▸ **EXERCISE DETAILS**: In the data below, reproduce word for word everything from the line containing "Task: Select the letter C on the green label" down to the line containing "Action: (x=47, y=333)", both of those lines included, and nothing else.
-- Start --
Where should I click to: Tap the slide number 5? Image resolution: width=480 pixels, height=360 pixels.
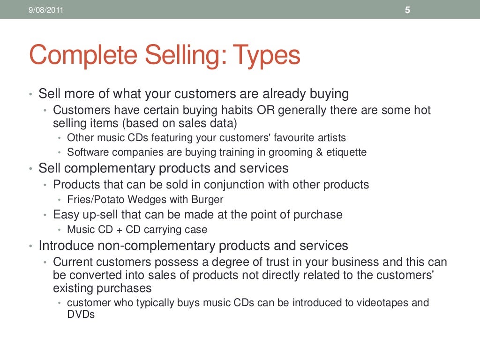407,10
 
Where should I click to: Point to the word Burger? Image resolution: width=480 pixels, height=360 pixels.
207,199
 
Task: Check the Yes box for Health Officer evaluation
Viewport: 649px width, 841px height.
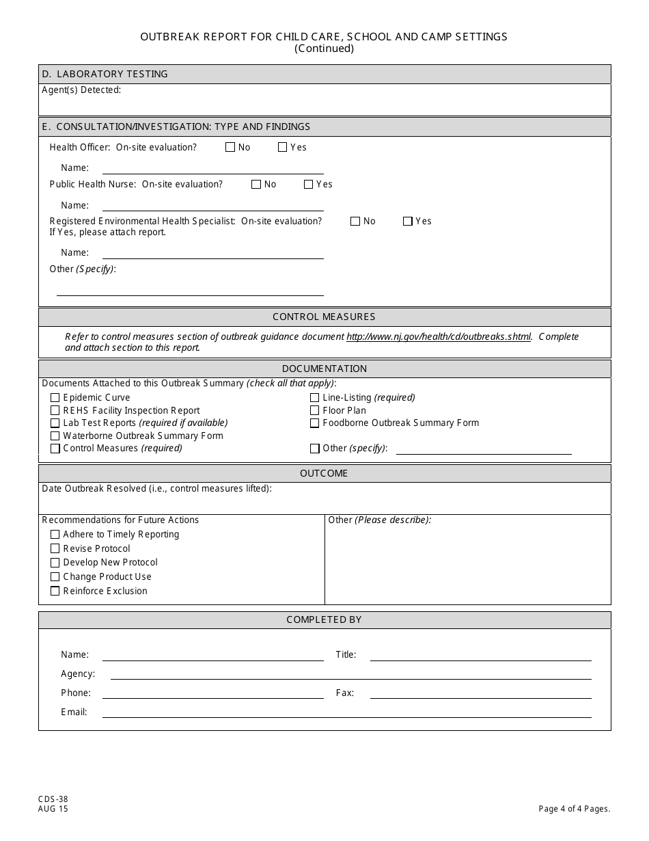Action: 283,147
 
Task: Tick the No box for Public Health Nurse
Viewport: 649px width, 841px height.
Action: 256,184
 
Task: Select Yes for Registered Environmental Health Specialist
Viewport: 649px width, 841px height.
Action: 408,221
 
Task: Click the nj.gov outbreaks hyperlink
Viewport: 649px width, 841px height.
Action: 439,336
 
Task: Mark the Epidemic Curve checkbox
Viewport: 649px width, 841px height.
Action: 55,397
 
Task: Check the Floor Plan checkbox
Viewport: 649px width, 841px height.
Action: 315,410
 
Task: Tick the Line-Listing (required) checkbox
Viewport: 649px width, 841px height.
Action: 315,397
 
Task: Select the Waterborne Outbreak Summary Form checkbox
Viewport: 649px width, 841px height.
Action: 55,436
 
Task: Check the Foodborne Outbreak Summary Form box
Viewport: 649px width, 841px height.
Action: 315,423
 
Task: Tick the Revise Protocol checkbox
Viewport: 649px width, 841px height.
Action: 55,548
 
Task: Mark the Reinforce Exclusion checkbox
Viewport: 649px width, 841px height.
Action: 55,591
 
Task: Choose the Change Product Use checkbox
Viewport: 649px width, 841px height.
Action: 55,576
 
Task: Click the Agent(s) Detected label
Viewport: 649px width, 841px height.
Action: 81,90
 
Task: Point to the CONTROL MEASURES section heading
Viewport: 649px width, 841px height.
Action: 324,317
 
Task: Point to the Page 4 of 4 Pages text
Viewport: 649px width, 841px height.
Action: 574,809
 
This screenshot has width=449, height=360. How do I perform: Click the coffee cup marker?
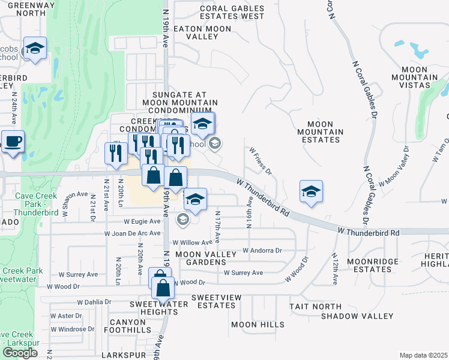(13, 143)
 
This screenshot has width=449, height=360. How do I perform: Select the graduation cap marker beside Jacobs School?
(35, 50)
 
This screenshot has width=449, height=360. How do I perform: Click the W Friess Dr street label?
(261, 160)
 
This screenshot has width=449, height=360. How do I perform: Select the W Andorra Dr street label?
(262, 250)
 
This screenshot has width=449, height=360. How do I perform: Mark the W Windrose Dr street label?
(73, 329)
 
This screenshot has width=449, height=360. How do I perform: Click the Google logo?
(20, 352)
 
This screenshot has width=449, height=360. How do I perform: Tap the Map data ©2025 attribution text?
(423, 355)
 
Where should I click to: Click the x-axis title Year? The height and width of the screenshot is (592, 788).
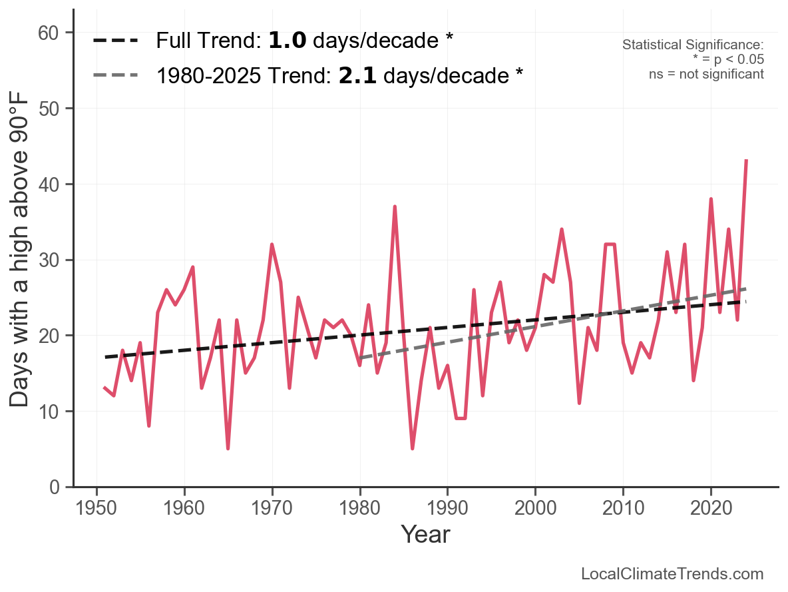(x=425, y=534)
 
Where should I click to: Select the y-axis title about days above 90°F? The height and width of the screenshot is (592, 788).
(x=23, y=260)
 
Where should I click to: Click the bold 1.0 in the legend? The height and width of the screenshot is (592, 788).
(x=287, y=41)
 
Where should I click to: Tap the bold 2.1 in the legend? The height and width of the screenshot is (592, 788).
(x=357, y=76)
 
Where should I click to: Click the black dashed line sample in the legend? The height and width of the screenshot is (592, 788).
(x=116, y=41)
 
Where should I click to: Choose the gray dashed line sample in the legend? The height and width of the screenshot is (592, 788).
(x=116, y=76)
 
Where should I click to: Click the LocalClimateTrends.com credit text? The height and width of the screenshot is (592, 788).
(x=672, y=574)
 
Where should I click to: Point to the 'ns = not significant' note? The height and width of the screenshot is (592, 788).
(x=706, y=73)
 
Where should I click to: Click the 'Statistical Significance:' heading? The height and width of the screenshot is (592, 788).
(x=693, y=45)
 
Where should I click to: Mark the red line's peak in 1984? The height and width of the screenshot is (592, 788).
(x=395, y=207)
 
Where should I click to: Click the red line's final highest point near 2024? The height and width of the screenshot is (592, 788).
(x=747, y=160)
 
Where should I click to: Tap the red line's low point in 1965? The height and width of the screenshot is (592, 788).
(x=228, y=448)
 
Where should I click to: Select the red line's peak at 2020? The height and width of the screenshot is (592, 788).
(x=711, y=199)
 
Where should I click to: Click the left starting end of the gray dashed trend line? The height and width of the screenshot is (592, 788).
(x=360, y=358)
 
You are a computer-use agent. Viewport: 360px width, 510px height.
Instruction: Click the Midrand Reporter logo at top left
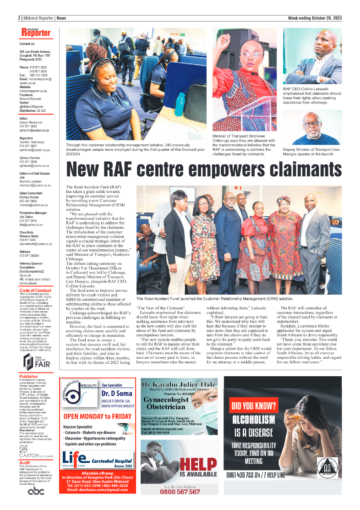click(x=36, y=33)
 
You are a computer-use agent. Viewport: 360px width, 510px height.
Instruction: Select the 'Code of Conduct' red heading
click(x=36, y=291)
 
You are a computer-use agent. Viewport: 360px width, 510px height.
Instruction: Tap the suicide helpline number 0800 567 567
click(x=180, y=491)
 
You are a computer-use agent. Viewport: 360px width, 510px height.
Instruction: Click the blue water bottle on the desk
click(x=179, y=106)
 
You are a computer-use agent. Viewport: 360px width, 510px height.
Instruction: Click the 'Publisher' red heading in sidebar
click(x=28, y=377)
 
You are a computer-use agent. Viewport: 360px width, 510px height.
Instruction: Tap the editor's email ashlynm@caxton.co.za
click(x=34, y=130)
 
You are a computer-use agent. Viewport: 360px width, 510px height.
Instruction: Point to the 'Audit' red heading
click(x=25, y=463)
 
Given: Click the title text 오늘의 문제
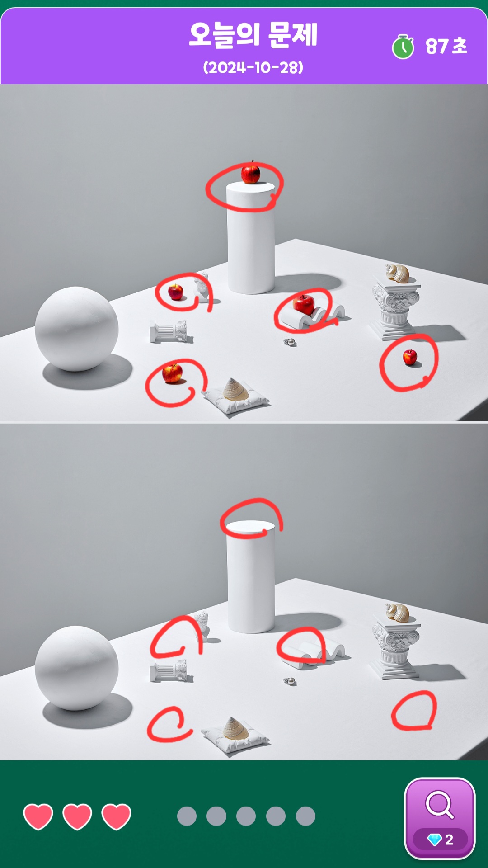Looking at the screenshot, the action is (x=253, y=35).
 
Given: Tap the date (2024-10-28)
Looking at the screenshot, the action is (x=253, y=68).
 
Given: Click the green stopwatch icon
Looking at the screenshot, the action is (x=403, y=47).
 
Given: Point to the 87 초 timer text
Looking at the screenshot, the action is (x=446, y=46).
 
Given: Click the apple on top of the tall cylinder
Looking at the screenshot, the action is (x=250, y=173).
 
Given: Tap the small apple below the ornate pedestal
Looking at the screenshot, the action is (x=410, y=357).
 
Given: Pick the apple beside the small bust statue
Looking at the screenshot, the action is (x=175, y=292).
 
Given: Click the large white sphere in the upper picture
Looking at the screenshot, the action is (x=76, y=329).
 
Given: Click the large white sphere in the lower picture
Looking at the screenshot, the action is (x=76, y=668).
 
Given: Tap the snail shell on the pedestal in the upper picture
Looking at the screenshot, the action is (x=397, y=273).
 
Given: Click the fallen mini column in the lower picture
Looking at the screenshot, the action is (x=168, y=670).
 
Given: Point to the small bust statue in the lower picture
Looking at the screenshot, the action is (x=202, y=626).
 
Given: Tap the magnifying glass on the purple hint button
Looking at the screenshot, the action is (x=440, y=804).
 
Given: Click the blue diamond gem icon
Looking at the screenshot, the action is (x=434, y=840).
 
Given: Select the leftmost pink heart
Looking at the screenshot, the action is (x=38, y=816).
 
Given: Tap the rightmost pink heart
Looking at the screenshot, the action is (x=117, y=816).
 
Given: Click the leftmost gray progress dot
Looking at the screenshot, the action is (x=187, y=816).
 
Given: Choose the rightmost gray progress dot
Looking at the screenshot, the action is (x=305, y=816).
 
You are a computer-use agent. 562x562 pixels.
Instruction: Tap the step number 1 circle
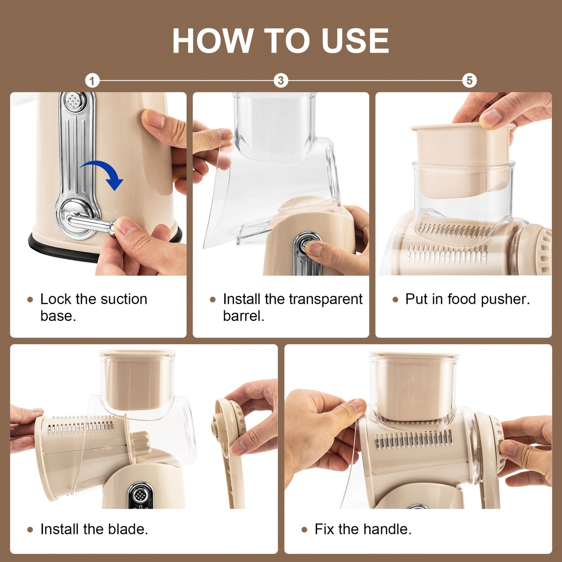coord(92,81)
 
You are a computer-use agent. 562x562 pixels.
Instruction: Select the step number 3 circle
coord(280,81)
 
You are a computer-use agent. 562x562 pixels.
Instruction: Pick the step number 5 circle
coord(469,81)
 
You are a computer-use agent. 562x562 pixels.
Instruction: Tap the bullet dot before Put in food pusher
coord(396,299)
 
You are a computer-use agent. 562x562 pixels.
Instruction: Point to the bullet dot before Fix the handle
coord(305,530)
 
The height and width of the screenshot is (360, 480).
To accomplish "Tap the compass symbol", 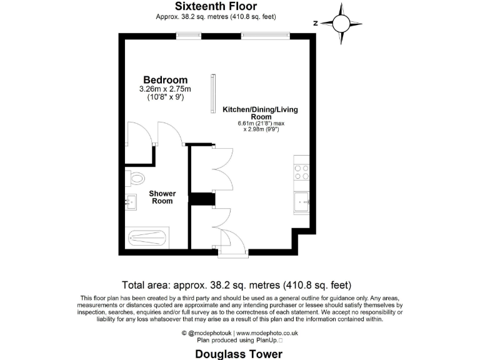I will coord(340,23).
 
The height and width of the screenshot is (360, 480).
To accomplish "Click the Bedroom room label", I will coord(166,80).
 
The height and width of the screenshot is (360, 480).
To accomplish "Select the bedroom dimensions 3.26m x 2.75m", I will coord(165,89).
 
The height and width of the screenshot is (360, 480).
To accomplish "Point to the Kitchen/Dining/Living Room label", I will coord(261,113).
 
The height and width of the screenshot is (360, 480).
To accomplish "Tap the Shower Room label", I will coord(161,198).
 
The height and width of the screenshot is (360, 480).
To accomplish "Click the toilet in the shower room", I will coord(134,179).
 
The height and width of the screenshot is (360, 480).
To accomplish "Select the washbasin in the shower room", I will coord(131,202).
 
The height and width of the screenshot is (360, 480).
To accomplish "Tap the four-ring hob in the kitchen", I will coord(301,172).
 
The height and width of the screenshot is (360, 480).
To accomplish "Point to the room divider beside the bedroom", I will coord(213,94).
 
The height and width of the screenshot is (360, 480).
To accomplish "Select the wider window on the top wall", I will coord(266,36).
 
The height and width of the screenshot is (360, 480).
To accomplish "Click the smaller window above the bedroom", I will coord(184,36).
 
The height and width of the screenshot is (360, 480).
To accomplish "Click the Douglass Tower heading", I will coord(239,354).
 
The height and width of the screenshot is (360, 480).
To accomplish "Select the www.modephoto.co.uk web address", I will coord(267,333).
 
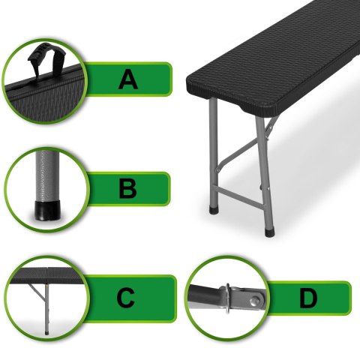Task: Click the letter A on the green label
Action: (x=128, y=80)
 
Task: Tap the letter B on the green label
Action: (x=128, y=189)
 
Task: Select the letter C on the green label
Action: (x=126, y=298)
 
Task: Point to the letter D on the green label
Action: (x=308, y=298)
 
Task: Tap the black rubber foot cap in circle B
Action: (x=47, y=211)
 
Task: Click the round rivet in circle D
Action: (x=256, y=299)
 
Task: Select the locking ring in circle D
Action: (x=227, y=298)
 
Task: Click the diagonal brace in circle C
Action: (x=37, y=292)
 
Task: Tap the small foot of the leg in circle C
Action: (x=47, y=333)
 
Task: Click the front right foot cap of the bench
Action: (x=269, y=232)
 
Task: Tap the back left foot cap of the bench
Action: (x=214, y=210)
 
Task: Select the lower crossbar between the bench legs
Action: (x=241, y=198)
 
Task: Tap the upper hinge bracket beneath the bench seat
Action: (x=272, y=125)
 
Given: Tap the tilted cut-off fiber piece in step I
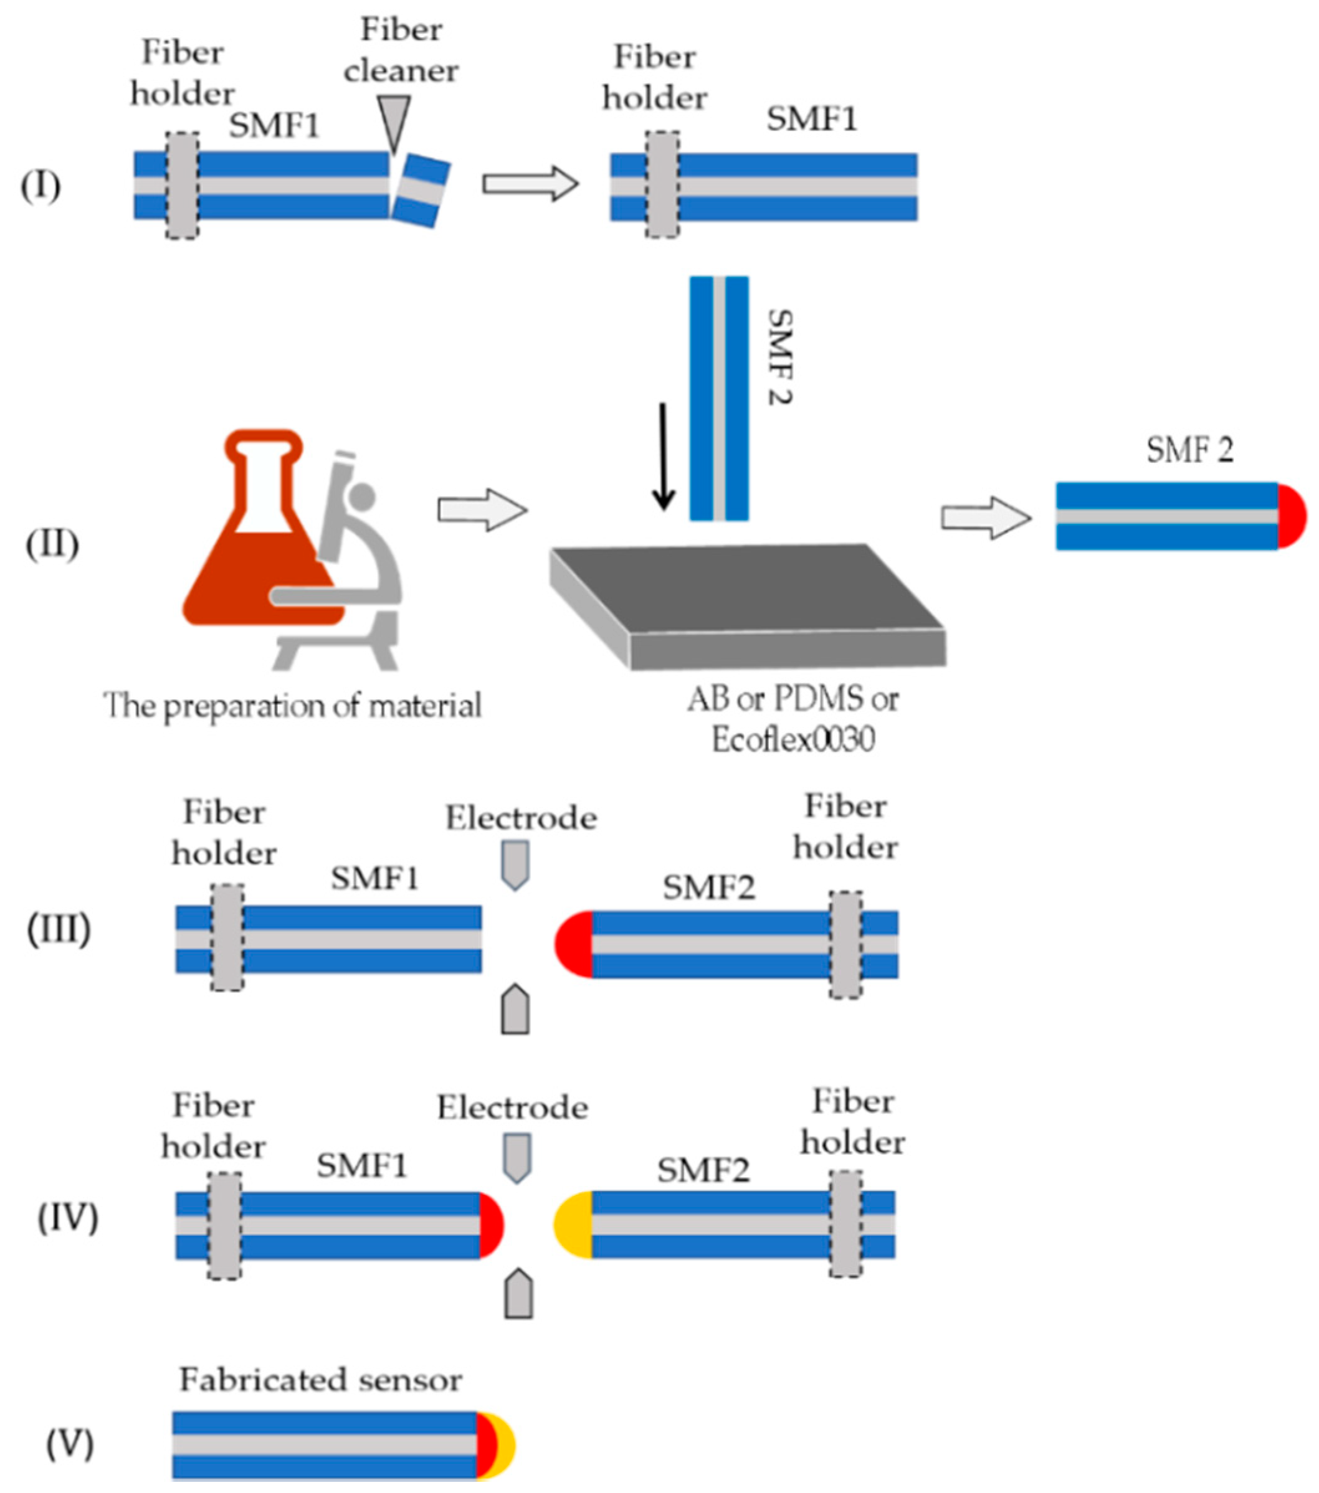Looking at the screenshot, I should point(421,191).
-- End --
▸ **THE RESPONSE**:
Task: Select the letter C on the green label
Action: (x=126, y=298)
 
Task: Point to the letter D on the green label
Action: (x=308, y=298)
 
Task: Tap the black rubber foot cap in circle B
Action: (x=47, y=211)
 
Task: Click the round rivet in circle D
Action: (x=256, y=299)
 
Task: Select the locking ring in circle D
Action: (x=227, y=298)
 
Task: Click the diagonal brace in circle C
Action: (x=37, y=292)
 
Task: Tap the small foot of the leg in circle C
Action: (x=47, y=333)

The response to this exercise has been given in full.